[Rows of pointing data]
#####

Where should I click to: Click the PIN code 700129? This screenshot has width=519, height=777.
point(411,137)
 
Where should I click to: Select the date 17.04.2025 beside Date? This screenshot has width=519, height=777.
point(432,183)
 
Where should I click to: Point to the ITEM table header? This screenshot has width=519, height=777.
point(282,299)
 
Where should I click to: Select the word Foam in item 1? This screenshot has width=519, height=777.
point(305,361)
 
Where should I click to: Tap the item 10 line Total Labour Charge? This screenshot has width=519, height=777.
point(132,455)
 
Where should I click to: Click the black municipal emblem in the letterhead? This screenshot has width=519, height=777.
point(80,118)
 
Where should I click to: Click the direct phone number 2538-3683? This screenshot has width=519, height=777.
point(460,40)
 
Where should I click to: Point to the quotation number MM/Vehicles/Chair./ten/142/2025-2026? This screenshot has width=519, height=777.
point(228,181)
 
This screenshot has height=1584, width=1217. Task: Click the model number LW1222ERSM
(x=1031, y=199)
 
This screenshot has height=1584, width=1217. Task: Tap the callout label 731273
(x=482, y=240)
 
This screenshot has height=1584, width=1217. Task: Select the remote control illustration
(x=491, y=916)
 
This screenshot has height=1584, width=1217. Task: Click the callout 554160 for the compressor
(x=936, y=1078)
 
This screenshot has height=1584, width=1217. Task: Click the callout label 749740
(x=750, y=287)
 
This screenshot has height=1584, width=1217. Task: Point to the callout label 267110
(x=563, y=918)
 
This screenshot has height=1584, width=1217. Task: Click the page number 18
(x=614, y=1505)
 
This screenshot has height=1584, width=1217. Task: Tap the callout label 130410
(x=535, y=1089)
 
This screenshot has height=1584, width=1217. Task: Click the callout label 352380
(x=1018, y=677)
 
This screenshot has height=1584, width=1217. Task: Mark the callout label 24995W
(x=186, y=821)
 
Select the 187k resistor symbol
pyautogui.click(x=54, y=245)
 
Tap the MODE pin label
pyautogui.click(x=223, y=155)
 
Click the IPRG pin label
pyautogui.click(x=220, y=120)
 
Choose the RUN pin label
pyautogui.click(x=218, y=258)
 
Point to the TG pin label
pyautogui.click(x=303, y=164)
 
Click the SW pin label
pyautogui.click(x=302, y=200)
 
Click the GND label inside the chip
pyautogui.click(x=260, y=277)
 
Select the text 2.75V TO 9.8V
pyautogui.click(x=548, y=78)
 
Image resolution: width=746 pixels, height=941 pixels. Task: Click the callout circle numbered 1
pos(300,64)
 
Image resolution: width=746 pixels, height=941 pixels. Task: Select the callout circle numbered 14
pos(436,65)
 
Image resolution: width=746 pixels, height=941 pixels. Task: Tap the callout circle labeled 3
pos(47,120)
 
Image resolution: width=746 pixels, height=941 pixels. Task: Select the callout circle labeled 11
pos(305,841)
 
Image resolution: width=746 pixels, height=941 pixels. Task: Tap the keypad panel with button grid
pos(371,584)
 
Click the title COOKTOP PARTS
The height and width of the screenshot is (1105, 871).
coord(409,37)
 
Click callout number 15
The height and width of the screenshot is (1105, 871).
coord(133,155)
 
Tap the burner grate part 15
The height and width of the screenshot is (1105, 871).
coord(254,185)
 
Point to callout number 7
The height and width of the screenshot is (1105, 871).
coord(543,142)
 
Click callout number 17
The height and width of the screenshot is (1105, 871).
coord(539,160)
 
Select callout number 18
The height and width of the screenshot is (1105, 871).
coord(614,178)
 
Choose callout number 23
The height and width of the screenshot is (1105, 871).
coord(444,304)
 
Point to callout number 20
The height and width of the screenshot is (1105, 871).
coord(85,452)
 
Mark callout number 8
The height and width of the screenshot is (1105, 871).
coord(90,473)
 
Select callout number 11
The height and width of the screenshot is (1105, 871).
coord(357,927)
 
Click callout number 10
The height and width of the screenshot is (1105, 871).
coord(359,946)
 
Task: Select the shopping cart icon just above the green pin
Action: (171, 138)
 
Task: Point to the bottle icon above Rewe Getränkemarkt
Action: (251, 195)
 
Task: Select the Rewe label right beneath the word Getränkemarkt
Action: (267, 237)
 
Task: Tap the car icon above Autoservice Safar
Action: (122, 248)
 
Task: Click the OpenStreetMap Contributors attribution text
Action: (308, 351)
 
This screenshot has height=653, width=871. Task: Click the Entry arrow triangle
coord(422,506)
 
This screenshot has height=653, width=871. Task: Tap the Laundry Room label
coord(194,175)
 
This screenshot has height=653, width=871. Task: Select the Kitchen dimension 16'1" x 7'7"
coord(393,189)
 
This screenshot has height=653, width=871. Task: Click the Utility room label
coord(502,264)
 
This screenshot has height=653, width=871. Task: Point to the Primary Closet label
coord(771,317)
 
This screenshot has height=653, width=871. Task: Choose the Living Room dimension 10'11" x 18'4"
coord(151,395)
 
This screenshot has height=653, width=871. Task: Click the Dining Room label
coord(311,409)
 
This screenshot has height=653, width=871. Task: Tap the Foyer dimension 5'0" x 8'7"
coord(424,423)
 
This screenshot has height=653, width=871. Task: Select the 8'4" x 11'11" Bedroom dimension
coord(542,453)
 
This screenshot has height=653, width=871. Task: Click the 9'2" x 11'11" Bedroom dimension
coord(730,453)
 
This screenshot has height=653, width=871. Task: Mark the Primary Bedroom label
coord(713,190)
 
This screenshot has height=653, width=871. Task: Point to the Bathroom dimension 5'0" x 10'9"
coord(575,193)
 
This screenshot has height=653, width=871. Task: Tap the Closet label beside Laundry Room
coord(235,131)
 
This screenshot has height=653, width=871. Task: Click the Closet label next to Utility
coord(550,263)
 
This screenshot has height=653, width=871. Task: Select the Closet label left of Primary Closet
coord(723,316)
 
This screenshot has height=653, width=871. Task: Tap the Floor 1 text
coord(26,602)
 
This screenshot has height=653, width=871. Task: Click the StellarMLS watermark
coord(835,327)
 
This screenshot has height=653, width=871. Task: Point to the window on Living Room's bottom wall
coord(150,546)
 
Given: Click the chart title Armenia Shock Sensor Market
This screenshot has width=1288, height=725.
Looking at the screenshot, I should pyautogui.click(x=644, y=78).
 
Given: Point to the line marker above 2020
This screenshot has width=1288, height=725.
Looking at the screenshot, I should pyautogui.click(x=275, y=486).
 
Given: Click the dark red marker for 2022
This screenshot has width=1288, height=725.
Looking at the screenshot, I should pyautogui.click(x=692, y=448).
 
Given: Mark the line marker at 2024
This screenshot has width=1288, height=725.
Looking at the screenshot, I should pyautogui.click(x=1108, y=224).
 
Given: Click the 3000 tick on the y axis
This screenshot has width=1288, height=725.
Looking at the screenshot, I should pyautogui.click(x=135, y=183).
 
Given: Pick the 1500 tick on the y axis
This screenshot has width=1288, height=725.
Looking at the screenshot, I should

#####

Please count how many lines in the entries above contain the string "Bedroom", matching case exactly, and give only that number.

3